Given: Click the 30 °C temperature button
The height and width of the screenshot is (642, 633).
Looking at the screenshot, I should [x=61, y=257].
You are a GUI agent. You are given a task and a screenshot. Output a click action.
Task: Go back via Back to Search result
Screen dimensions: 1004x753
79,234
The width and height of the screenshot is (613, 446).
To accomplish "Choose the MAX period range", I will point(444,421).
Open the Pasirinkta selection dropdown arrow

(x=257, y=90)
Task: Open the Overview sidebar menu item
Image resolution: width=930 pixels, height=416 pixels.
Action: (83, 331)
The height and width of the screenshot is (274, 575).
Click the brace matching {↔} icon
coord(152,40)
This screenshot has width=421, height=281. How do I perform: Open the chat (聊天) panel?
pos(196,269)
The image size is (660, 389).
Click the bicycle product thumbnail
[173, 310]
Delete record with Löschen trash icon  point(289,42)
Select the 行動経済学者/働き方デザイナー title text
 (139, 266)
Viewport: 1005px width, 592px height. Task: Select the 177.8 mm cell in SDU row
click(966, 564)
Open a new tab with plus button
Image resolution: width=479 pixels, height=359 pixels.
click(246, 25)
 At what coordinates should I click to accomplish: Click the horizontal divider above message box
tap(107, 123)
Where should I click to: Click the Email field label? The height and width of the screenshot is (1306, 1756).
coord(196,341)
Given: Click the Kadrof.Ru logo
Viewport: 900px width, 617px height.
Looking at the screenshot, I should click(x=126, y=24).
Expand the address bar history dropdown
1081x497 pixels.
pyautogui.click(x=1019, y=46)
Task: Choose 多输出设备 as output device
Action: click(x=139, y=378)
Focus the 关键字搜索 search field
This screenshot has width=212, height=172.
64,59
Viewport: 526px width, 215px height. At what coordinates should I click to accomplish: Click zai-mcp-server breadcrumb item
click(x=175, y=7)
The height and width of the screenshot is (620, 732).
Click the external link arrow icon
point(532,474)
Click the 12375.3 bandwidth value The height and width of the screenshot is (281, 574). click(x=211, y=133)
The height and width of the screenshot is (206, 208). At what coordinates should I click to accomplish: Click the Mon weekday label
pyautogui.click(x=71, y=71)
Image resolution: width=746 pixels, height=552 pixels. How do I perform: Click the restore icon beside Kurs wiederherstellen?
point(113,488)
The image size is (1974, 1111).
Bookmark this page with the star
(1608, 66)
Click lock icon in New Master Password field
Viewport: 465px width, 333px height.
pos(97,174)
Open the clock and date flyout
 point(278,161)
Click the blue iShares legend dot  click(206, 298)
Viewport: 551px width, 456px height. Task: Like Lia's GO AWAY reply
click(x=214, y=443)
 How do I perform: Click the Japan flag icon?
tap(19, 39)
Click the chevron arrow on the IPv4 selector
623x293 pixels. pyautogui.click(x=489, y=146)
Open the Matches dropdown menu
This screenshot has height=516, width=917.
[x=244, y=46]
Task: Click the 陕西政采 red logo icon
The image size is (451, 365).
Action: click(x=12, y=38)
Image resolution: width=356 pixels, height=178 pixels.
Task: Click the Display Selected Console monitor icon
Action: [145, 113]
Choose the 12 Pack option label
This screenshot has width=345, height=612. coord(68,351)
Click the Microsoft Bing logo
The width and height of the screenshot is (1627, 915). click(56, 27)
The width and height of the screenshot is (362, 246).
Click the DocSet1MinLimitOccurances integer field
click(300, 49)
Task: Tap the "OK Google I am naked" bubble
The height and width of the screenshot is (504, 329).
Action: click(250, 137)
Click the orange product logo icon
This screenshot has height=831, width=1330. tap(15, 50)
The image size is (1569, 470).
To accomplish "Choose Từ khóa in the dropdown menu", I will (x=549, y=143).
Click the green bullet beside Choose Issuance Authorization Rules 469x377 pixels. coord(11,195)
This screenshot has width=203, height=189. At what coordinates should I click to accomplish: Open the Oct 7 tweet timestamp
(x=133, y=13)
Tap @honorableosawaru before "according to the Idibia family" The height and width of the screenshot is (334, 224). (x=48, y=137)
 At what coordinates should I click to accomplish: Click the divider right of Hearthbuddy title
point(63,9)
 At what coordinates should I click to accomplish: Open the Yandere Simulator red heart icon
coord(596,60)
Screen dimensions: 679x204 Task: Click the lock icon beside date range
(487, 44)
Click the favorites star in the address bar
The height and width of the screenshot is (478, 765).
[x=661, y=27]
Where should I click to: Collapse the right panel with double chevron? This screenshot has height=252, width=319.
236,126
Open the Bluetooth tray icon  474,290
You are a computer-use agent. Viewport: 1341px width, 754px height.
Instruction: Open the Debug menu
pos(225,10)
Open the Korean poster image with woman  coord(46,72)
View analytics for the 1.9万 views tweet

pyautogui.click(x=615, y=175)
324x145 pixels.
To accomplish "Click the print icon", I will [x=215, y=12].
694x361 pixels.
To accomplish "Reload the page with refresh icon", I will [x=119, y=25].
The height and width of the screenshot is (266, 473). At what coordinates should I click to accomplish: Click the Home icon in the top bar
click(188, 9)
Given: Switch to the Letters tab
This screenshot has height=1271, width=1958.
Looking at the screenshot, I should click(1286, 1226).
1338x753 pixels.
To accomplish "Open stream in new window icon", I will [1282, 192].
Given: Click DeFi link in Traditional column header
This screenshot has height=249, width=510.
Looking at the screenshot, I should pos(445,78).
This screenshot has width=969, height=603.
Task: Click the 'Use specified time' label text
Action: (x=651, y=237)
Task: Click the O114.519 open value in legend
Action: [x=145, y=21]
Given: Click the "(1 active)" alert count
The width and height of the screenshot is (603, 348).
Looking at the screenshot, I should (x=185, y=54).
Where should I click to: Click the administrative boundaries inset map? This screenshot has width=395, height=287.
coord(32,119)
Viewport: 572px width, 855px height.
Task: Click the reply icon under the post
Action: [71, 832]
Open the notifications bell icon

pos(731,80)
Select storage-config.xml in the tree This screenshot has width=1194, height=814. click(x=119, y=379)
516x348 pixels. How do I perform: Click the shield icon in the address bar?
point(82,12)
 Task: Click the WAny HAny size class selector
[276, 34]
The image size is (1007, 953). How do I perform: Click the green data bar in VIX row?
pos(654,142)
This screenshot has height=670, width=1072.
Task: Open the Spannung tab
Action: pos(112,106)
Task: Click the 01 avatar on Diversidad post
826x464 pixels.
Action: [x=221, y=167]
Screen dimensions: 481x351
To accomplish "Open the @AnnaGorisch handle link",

● O QUE SE PEDE:
Reescreva as entradas da linha que contém "Select the 行動経済学者/働き方デザイナー title text" até a linha que contém "[x=244, y=46]", substituindo "chevron arrow" por "down arrow" e deixando todo o resto igual.

● RESPOSTA DO EXERCÍCIO:
Select the 行動経済学者/働き方デザイナー title text
 (139, 266)
Viewport: 1005px width, 592px height. Task: Select the 177.8 mm cell in SDU row
click(966, 564)
Open a new tab with plus button
Image resolution: width=479 pixels, height=359 pixels.
click(246, 25)
 At what coordinates should I click to accomplish: Click the horizontal divider above message box
tap(107, 123)
Where should I click to: Click the Email field label? The height and width of the screenshot is (1306, 1756).
coord(196,341)
Given: Click the Kadrof.Ru logo
Viewport: 900px width, 617px height.
Looking at the screenshot, I should click(x=126, y=24).
Expand the address bar history dropdown
1081x497 pixels.
pyautogui.click(x=1019, y=46)
Task: Choose 多输出设备 as output device
Action: click(x=139, y=378)
Focus the 关键字搜索 search field
This screenshot has width=212, height=172.
64,59
Viewport: 526px width, 215px height. At what coordinates should I click to accomplish: Click zai-mcp-server breadcrumb item
click(x=175, y=7)
The height and width of the screenshot is (620, 732).
Click the external link arrow icon
point(532,474)
Click the 12375.3 bandwidth value The height and width of the screenshot is (281, 574). click(x=211, y=133)
The height and width of the screenshot is (206, 208). At what coordinates should I click to accomplish: Click the Mon weekday label
pyautogui.click(x=71, y=71)
Image resolution: width=746 pixels, height=552 pixels. How do I perform: Click the restore icon beside Kurs wiederherstellen?
point(113,488)
The image size is (1974, 1111).
Bookmark this page with the star
(1608, 66)
Click lock icon in New Master Password field
Viewport: 465px width, 333px height.
pos(97,174)
Open the clock and date flyout
 point(278,161)
Click the blue iShares legend dot  click(206, 298)
Viewport: 551px width, 456px height. Task: Like Lia's GO AWAY reply
click(x=214, y=443)
 How do I perform: Click the Japan flag icon?
tap(19, 39)
Click the down arrow on the IPv4 selector
623x293 pixels. pyautogui.click(x=489, y=146)
Open the Matches dropdown menu
This screenshot has height=516, width=917.
[x=244, y=46]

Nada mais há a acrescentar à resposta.